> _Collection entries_
........

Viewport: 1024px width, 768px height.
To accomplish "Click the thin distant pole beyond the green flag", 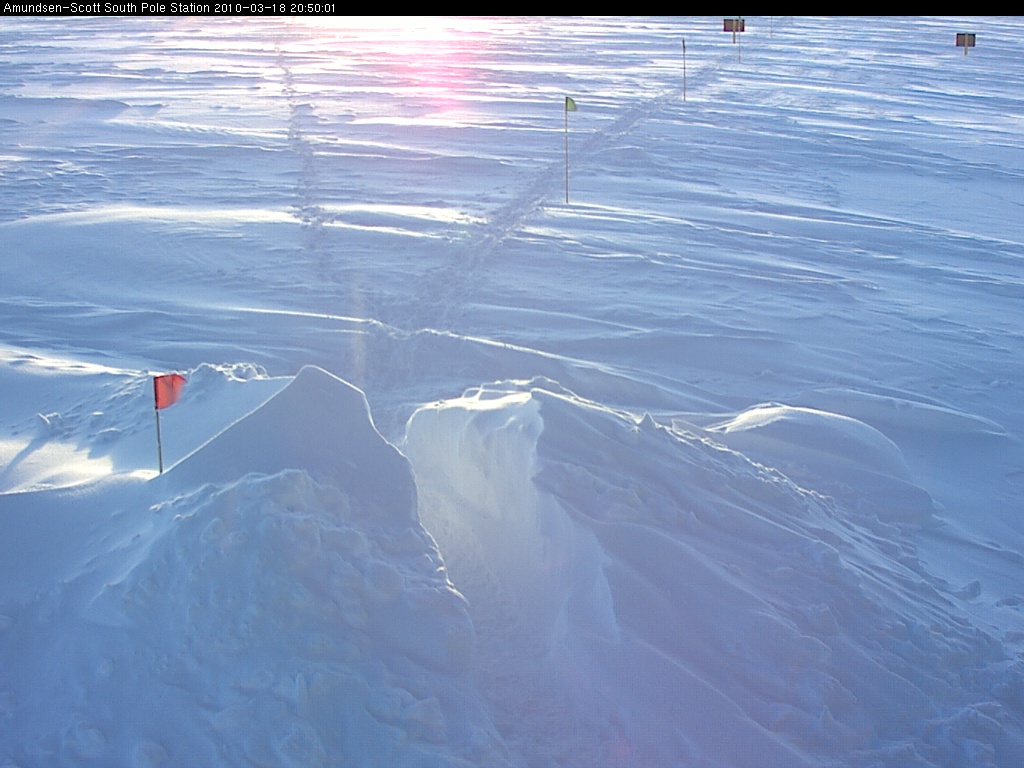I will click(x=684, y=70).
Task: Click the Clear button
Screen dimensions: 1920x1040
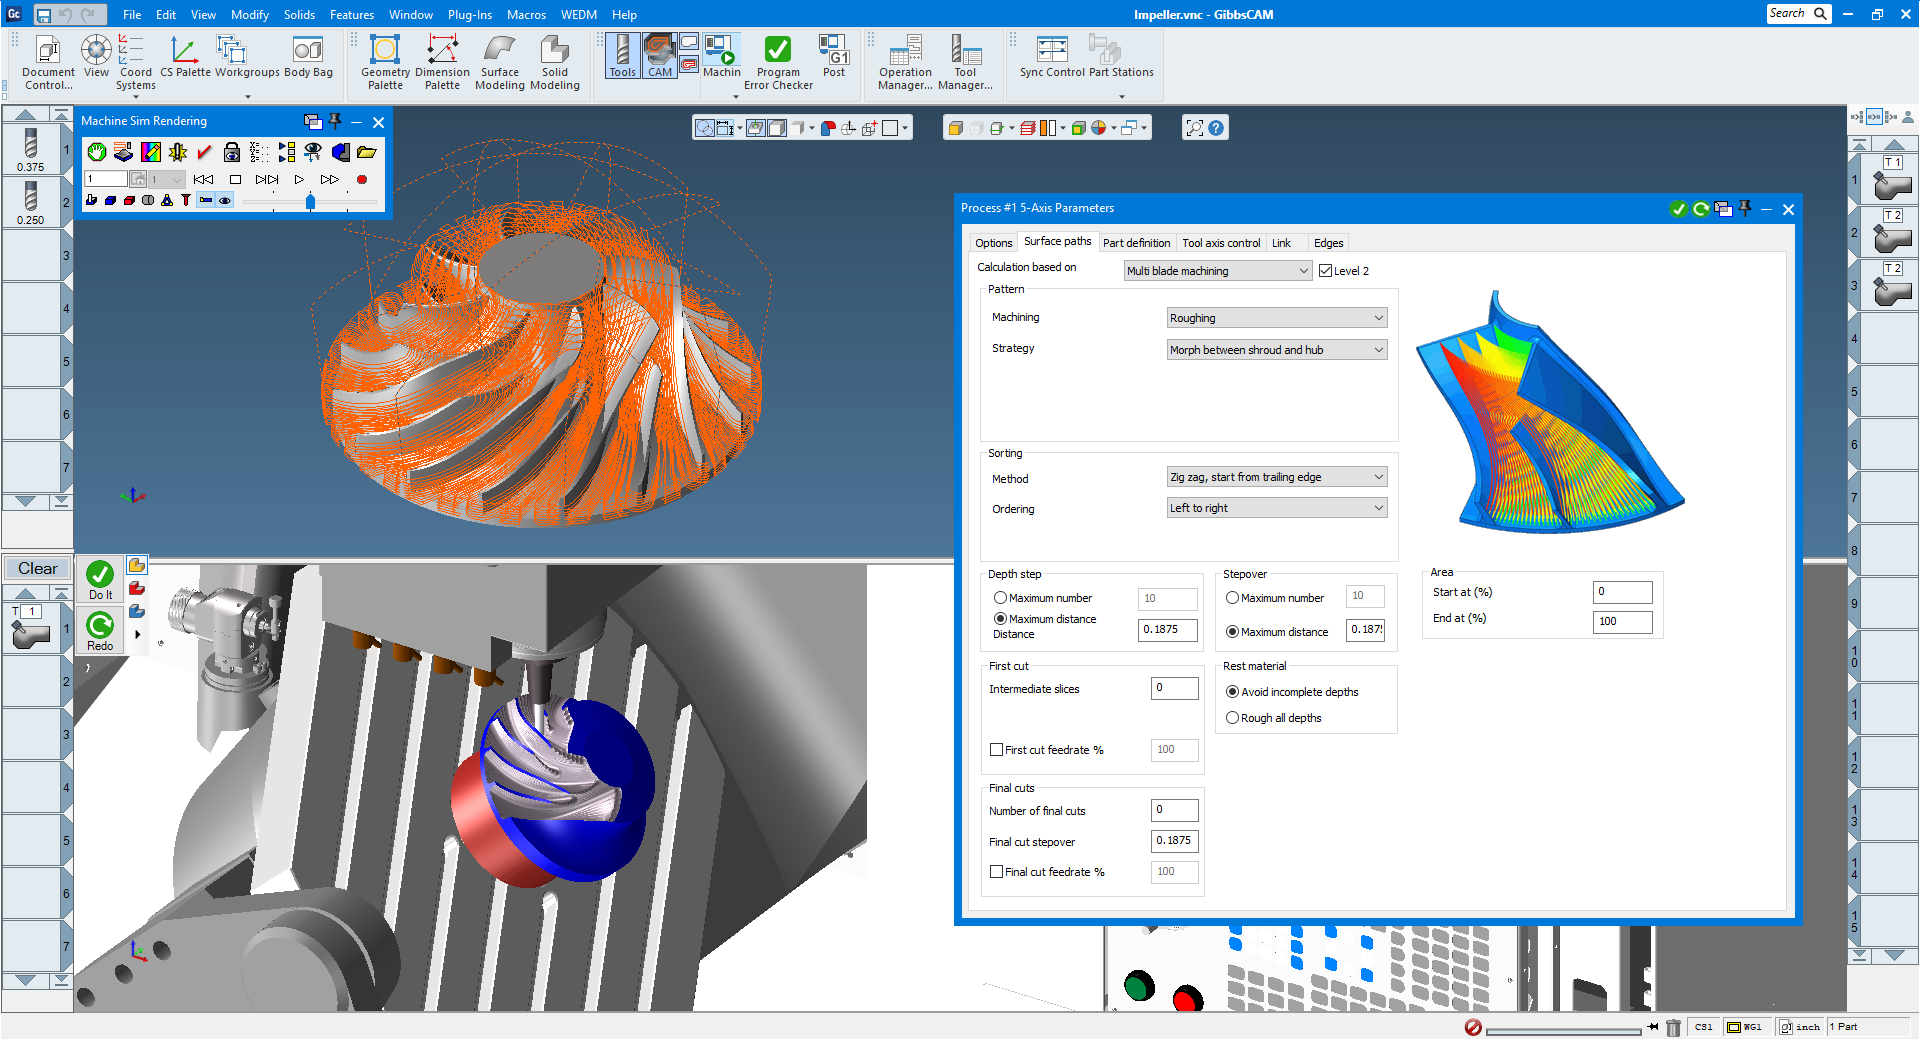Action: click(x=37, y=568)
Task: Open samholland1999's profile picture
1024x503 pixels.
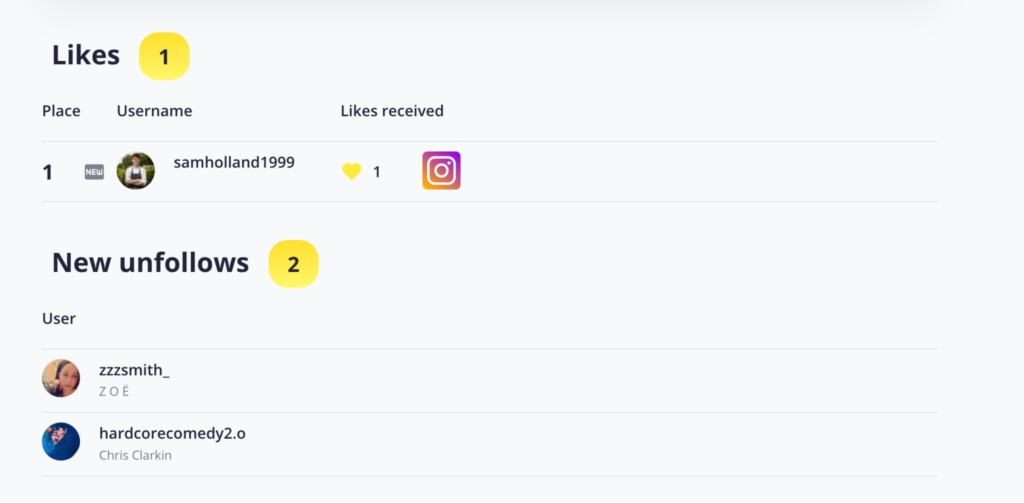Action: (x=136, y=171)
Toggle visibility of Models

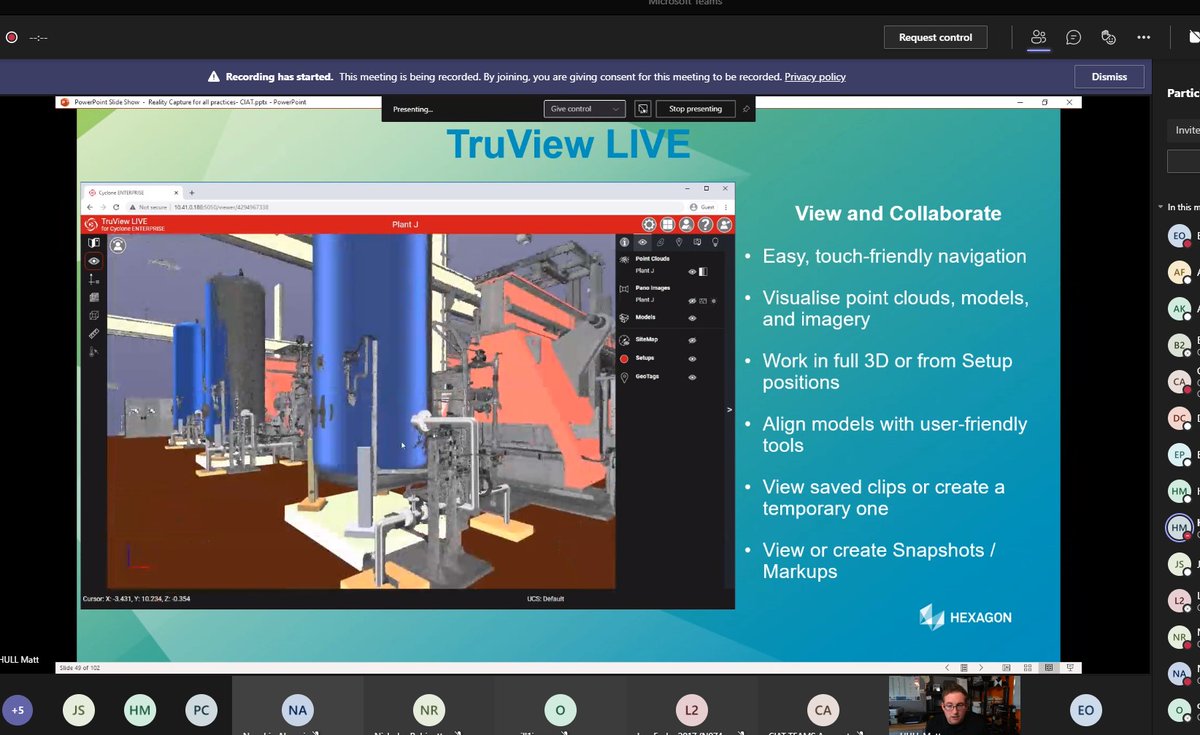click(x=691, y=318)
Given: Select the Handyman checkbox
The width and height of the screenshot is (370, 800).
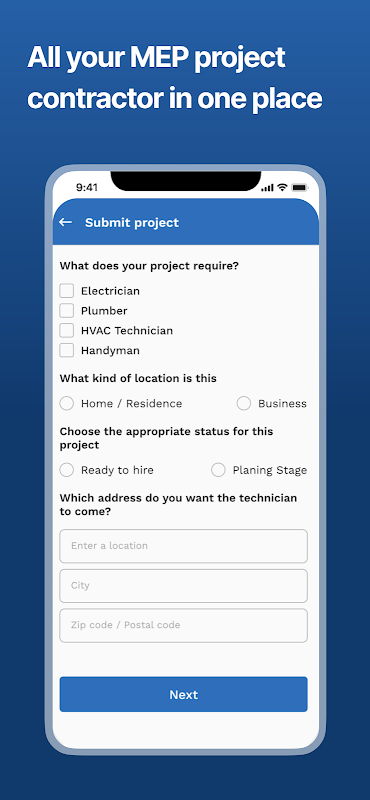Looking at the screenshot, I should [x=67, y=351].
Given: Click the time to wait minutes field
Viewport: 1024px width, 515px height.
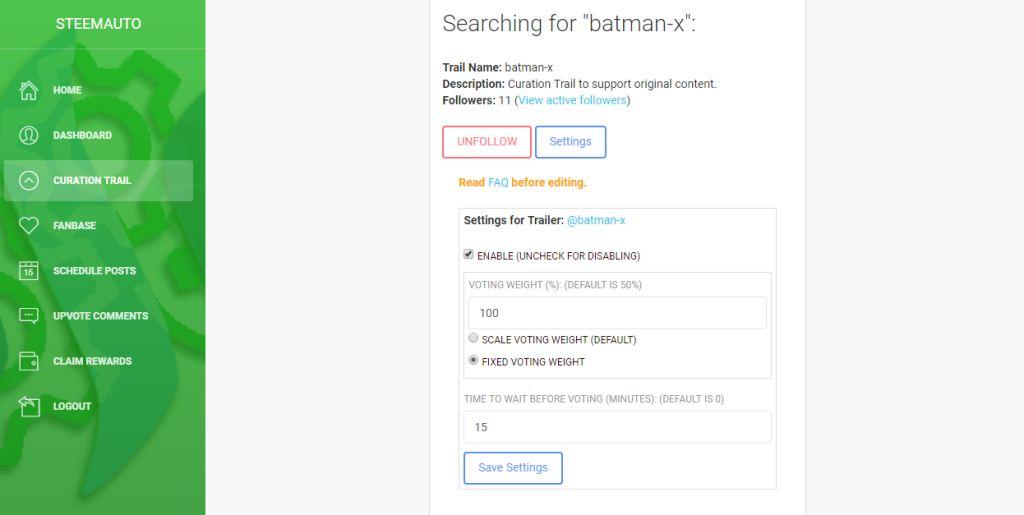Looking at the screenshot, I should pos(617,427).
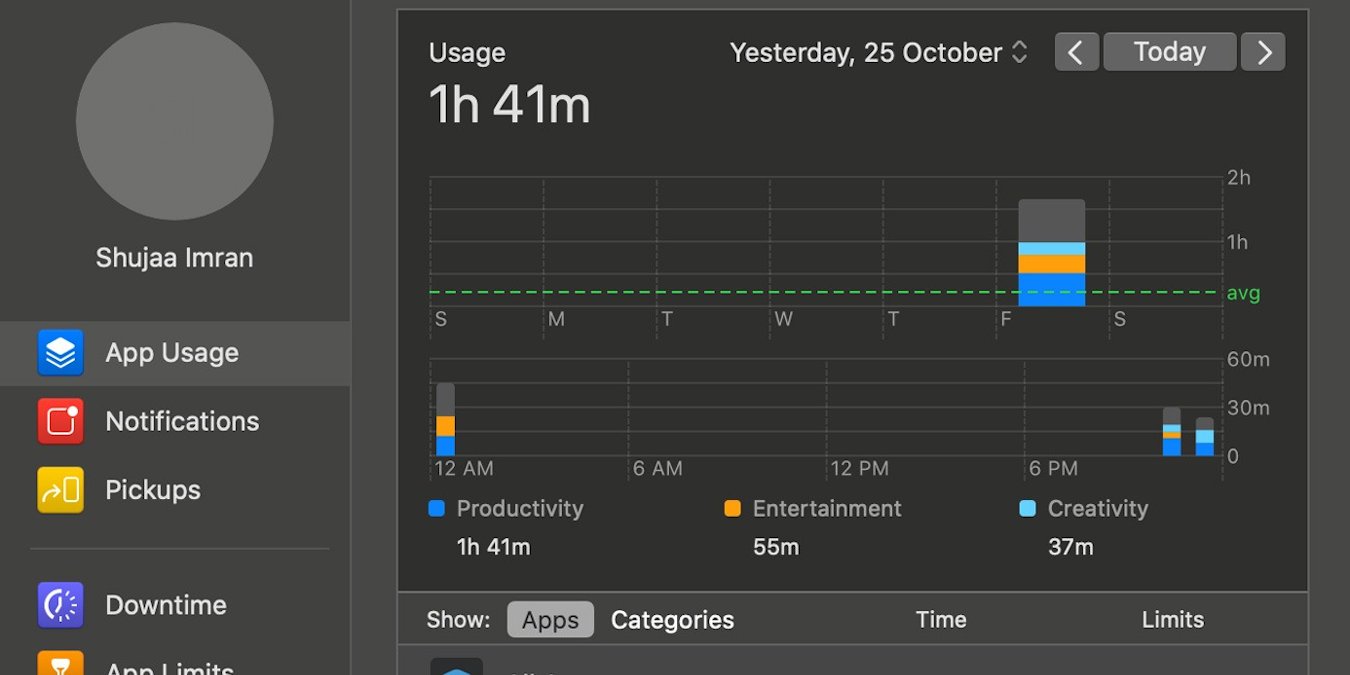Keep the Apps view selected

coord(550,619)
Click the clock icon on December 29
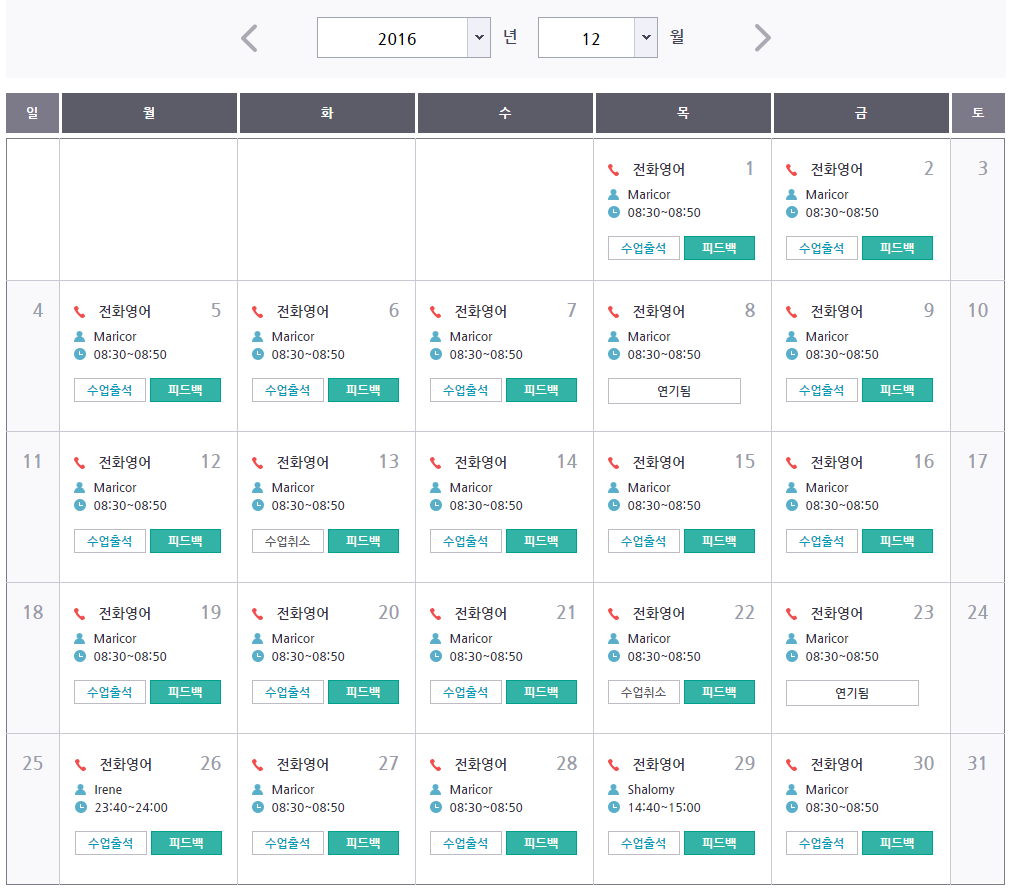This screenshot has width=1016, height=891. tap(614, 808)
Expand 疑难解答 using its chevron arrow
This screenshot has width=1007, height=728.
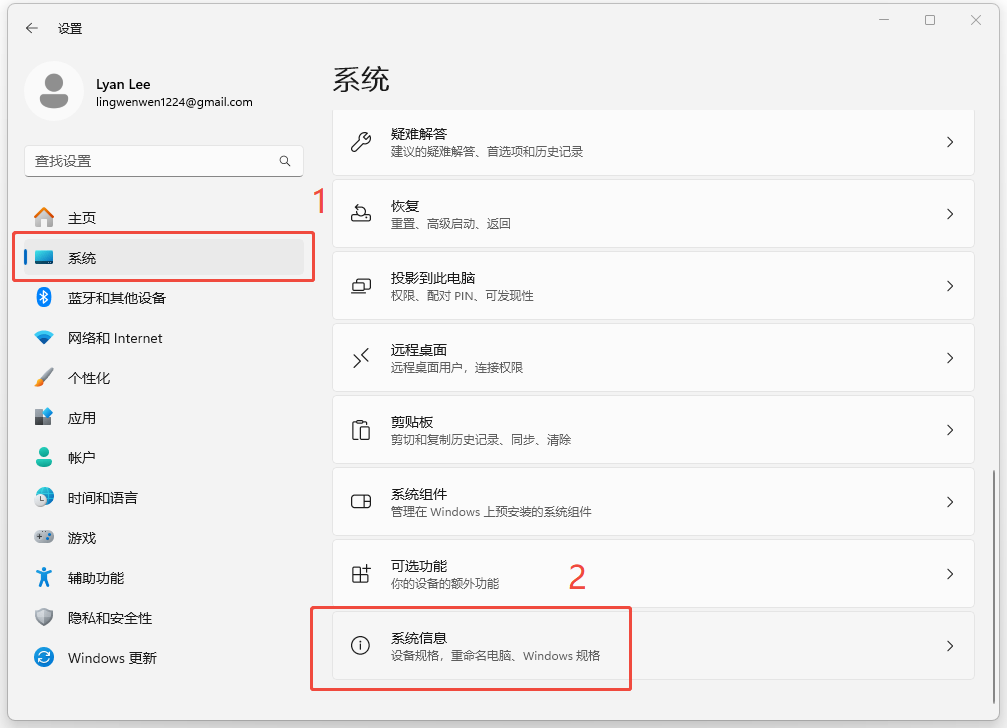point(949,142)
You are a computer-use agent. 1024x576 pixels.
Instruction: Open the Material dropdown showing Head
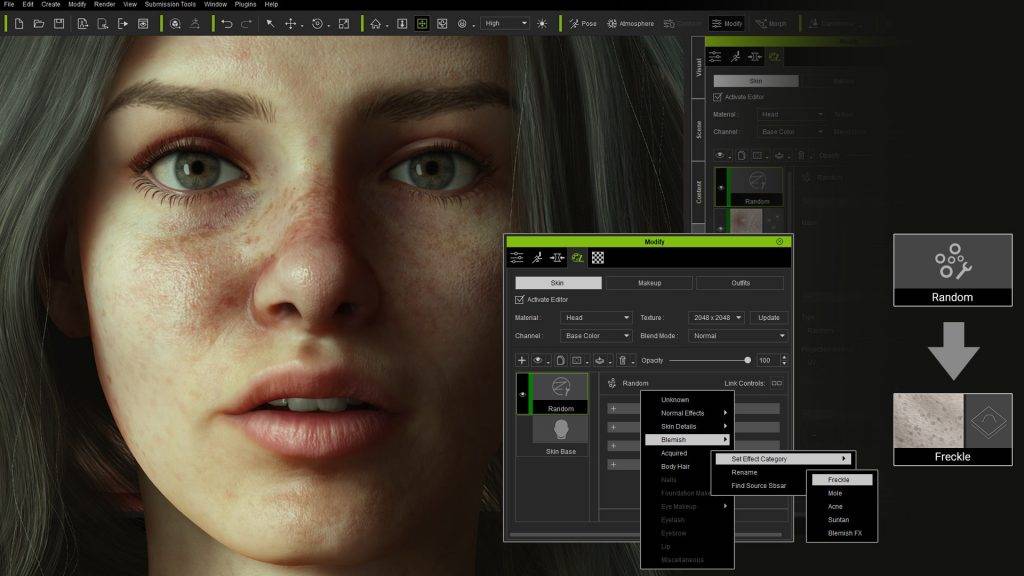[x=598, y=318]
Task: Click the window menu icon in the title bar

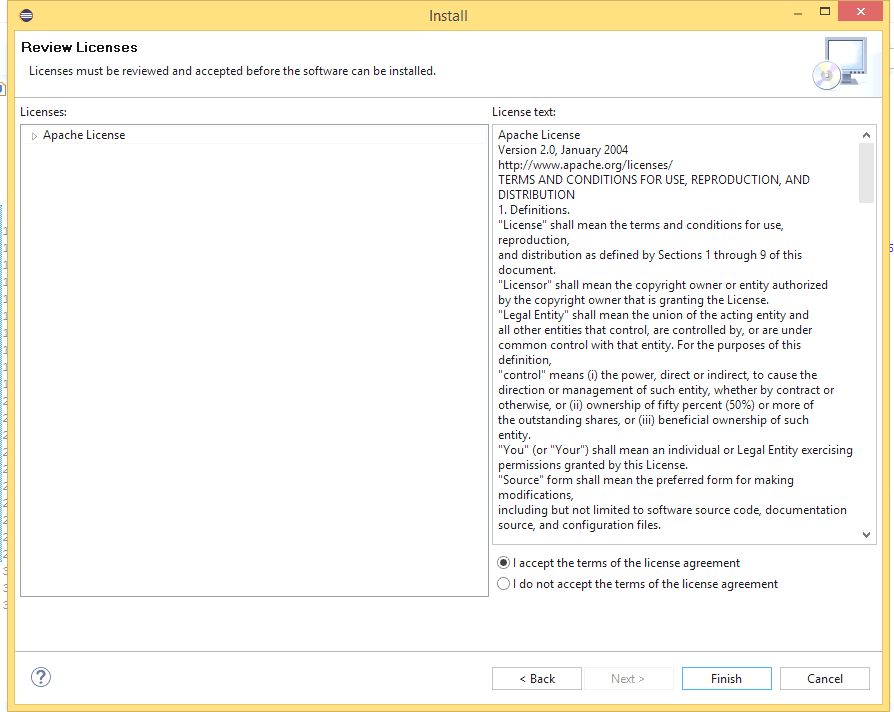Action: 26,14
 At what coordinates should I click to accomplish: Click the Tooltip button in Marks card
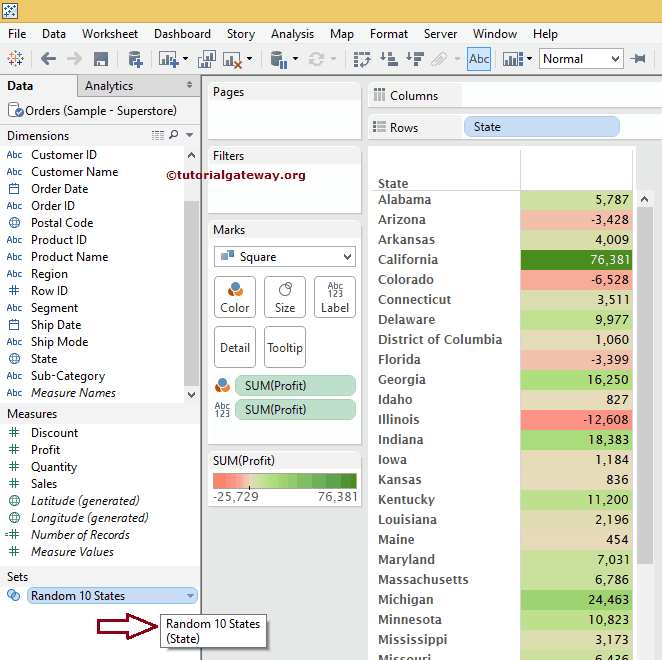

........

> _What the exercise asks_
Check the data for the word "button" and pull out the lines that have it.

> _Task answer_
Task: Click the Clear button
 At what coordinates should I click to accomplish: Click the Tooltip button in Marks card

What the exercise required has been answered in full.